Jaylin held the envelope in his hands and lost himself to the listless black words that made Anna’s name. His mind was so far away, but the moment Gunner whispered “go”, his feet moved forward. Just like before, he couldn’t feel the floor below his arches or the pads of his toes but he ran faster than he’d ever run before. He ran until he reached the vinyl strips, lights strobing, sirens wailing, he shoved through the shower door and pressed his back against the resistance of the slow-close hinges until it shut with a hiss. He could hear footsteps outside and he hung at the back of the door with his breath held until the footsteps cantered past, dumb and blind to his existence.
His shoulder still dislocated, Jaylin held the pain as he walked along the tile floor until he stood just beneath the steam vent—grates still hanging on by four loose screws. Reaching for the showerhead, a pain racked his shoulder that made him drop the limb limp to his side. It would be harder this time with only one arm.
But Jaylin held on tight and scaled the shower wall, his freakish fist clutching the showerhead so hard, the metal crunched under the influence of his briery claws. He held the envelope between his teeth and with his bad arm, he reached for the vents. It stung, he recoiled into himself. But the sirens were still screaming just outside. Footsteps still passed and voices still moaned in the distance. The world wasn’t going to stop for him; he had to hurry.

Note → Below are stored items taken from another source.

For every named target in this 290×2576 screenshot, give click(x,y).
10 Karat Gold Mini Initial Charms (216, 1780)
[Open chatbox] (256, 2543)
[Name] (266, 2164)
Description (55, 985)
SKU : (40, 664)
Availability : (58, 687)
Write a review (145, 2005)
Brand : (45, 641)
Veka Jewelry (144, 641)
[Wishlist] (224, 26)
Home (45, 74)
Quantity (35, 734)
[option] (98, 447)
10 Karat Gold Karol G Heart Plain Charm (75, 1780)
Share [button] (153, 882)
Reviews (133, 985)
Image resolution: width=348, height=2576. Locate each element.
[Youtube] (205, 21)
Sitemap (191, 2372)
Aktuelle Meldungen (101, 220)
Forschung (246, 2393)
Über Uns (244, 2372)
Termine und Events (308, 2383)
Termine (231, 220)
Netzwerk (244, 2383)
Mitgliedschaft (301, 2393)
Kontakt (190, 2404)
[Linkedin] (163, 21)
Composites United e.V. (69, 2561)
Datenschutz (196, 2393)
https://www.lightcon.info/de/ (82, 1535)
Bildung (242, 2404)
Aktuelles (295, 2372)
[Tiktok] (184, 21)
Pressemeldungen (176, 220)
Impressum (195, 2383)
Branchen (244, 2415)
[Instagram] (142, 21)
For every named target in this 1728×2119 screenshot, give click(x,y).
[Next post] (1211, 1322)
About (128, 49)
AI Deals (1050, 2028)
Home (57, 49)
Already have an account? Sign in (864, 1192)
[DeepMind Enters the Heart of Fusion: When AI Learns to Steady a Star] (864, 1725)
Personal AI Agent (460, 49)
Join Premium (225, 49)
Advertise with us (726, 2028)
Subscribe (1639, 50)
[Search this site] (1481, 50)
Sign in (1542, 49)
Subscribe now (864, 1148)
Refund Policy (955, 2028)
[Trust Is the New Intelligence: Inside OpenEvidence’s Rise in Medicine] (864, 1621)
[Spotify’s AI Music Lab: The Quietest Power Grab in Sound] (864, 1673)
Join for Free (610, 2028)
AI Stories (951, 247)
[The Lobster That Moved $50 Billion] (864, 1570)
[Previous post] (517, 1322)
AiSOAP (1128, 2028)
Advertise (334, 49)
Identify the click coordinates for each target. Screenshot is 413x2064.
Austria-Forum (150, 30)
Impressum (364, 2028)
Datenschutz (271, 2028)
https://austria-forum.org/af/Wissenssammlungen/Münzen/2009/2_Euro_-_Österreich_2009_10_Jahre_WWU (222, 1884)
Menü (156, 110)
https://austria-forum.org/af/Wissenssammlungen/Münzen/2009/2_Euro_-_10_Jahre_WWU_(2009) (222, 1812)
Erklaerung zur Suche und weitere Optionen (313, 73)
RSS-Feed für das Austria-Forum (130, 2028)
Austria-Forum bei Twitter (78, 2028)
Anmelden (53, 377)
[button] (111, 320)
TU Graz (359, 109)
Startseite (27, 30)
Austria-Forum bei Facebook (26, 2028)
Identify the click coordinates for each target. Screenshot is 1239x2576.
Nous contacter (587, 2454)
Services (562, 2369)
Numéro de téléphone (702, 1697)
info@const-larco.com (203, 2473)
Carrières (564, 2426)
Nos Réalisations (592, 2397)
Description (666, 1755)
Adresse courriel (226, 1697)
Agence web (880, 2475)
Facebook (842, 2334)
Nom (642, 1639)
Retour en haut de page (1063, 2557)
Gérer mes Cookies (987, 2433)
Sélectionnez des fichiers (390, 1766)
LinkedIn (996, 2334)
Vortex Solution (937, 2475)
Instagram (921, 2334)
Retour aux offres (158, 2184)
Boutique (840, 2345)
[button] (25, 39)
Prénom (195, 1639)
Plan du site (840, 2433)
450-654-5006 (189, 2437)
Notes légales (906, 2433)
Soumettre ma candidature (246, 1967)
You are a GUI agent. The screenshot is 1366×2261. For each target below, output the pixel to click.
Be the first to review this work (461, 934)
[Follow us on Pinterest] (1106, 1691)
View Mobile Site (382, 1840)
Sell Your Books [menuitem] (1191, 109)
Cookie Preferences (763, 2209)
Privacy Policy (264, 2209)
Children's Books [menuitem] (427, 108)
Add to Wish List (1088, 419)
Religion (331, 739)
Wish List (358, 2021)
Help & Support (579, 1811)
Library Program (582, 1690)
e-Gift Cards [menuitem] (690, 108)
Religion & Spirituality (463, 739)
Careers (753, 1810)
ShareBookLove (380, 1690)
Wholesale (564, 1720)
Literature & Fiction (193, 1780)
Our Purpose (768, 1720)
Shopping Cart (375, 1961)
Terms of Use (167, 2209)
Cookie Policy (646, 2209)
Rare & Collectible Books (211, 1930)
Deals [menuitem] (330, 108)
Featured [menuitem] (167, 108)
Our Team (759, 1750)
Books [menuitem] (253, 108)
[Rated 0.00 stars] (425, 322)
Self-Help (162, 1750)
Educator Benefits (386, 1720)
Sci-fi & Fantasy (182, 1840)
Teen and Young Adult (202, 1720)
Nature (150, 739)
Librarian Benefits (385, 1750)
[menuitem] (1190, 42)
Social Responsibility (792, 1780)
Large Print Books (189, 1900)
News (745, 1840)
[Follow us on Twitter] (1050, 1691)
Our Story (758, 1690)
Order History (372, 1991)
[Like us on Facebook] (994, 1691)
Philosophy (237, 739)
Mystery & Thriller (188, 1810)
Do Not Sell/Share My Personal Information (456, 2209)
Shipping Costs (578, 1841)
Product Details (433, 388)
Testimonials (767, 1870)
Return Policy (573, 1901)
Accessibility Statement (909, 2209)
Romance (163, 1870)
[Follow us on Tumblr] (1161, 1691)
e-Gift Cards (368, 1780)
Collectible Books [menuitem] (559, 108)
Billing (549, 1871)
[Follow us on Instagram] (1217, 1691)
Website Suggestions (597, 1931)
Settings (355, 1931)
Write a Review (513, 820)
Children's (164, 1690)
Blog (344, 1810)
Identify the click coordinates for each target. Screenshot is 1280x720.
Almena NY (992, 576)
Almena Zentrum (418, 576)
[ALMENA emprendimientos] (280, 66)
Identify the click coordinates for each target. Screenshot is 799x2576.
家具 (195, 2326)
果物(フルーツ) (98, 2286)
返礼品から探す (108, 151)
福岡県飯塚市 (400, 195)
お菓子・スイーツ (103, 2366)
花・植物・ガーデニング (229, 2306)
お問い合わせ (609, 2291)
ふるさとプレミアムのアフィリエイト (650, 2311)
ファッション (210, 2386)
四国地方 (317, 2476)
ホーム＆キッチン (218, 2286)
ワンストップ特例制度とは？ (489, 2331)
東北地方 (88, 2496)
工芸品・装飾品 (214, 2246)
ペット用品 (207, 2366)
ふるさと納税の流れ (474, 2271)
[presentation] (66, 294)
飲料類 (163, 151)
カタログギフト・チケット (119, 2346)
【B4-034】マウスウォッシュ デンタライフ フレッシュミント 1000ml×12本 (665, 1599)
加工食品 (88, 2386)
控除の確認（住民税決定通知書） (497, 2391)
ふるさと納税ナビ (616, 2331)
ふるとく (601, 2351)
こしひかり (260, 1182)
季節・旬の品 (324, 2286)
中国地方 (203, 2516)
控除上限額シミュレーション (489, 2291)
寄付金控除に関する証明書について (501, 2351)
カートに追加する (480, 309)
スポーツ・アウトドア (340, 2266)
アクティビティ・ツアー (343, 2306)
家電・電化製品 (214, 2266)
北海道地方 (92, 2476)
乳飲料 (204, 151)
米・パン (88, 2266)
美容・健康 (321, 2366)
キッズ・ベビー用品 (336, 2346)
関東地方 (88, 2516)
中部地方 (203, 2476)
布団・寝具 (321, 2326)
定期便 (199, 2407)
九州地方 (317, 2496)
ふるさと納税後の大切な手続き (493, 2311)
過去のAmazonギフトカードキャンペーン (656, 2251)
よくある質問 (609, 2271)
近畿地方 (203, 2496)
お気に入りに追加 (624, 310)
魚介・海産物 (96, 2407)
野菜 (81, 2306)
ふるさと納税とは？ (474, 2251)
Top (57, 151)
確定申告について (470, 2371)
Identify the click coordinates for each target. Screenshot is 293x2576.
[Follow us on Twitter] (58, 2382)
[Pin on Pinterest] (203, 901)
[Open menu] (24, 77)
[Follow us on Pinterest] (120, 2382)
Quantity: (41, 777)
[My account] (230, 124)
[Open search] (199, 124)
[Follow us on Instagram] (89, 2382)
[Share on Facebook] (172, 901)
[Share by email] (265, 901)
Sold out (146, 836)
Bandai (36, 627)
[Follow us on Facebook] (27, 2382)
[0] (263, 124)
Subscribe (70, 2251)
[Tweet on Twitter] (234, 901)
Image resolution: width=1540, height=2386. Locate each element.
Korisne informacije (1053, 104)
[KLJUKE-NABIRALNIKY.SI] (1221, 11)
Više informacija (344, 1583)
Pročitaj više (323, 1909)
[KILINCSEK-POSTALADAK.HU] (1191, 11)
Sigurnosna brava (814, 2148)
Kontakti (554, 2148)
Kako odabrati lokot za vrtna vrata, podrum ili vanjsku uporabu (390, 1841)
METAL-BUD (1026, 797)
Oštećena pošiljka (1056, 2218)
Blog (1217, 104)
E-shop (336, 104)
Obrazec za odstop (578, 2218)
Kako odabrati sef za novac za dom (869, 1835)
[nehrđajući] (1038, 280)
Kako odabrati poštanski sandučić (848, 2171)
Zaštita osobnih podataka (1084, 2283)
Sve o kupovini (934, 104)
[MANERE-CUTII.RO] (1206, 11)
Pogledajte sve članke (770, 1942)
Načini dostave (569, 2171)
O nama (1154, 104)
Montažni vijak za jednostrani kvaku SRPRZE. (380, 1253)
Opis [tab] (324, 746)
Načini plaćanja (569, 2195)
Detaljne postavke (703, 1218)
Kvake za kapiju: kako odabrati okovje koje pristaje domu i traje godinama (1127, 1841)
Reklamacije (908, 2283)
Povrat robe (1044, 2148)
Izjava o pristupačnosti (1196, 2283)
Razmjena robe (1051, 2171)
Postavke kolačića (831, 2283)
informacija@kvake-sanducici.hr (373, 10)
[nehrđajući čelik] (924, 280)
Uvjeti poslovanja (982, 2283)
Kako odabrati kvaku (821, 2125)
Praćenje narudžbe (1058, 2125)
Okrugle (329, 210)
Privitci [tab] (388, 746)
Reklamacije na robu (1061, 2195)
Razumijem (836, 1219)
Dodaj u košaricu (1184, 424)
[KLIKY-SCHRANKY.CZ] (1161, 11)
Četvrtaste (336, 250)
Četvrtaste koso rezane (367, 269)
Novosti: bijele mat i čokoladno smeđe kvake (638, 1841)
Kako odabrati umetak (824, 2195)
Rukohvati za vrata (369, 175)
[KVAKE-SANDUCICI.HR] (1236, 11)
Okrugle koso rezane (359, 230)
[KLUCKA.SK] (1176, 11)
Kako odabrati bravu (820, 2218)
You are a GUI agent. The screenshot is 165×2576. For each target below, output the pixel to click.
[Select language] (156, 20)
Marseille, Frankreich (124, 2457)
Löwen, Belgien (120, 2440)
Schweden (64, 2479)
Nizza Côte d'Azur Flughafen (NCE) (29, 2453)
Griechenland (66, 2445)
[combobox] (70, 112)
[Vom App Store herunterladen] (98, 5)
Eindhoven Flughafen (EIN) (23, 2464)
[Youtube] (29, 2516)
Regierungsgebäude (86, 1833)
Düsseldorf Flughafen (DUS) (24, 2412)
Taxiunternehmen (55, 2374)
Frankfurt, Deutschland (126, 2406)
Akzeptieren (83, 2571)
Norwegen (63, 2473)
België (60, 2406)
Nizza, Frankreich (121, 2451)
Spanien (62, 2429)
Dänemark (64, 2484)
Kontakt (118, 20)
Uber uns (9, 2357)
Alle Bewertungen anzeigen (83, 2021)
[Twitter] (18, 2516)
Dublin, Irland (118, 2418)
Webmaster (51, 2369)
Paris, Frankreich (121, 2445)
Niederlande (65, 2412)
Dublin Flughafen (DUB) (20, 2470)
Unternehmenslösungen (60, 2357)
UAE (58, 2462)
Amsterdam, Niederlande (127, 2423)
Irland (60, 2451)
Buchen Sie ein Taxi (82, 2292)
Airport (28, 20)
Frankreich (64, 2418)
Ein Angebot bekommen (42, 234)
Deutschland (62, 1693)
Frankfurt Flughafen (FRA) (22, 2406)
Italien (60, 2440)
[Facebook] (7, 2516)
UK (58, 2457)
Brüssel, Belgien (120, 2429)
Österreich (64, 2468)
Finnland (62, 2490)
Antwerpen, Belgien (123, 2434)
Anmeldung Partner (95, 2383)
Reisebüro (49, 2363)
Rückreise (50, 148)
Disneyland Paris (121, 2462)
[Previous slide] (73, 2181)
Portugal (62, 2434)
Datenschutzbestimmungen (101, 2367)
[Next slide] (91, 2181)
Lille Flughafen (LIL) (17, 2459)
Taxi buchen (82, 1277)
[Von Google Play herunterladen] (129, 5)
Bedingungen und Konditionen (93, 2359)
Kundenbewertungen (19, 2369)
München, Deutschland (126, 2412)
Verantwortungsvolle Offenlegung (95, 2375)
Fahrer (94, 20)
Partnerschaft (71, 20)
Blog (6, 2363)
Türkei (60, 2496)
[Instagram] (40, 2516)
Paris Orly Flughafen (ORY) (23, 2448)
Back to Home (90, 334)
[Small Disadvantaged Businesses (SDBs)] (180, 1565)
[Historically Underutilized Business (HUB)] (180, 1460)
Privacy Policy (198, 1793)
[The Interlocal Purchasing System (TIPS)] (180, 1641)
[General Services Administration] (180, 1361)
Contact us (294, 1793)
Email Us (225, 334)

He reached out again, gritting at the pain. But it only took one swipe and the vent fell, hanging by a single stubborn screw. The tiny piece of metal seemed an ally, holding his weight as he hung onto the grate for balance and swung his body up, legs locking around the bent and punctured metal of the shower head. He inched his way closer like a sloth on a branch much too short. And when he found the strength, Jaylin pulled himself up to straddle the metal pipe.
He rose first onto his knees, balancing precariously on the slender piping. Then onto his feet, toes cold and numb and shaking as they curled around the metal. And reaching into the empty duct with nothing to catch him might he slip, Jaylin pushed up on his feet. His legs wobbled like he was crouched on a tightrope, and Jaylin felt around in the small, cramped space. His claws pierced the metal like it was weak aluminum, and he used their grapple to move forward.
He could hear the metal pipes bowing under his weight. It would give out sooner than later. Break from it’s mounts and fall to the ground, or bend like a broken tree branch. So Jaylin moved faster, one foot after another until he was standing on his toes, at the edge of the pipe. Then he jumped, clawing into the metal, thrashing his legs until he’d managed one knee and then the other.
The ducts were cramped—too tight to move. Much too tight to turn. So Jaylin reached beneath him instead and jerked the grate back up into place. From below, it wouldn’t be terribly obvious that he’d made his escape. Not until you looked closely and caught the loose screws. He didn’t stop to consider finding a way to twist them back in, there was no time. Instead, Jaylin tucked the envelope into the waistband of his shorts and crawled, as fast and as quietly as he could.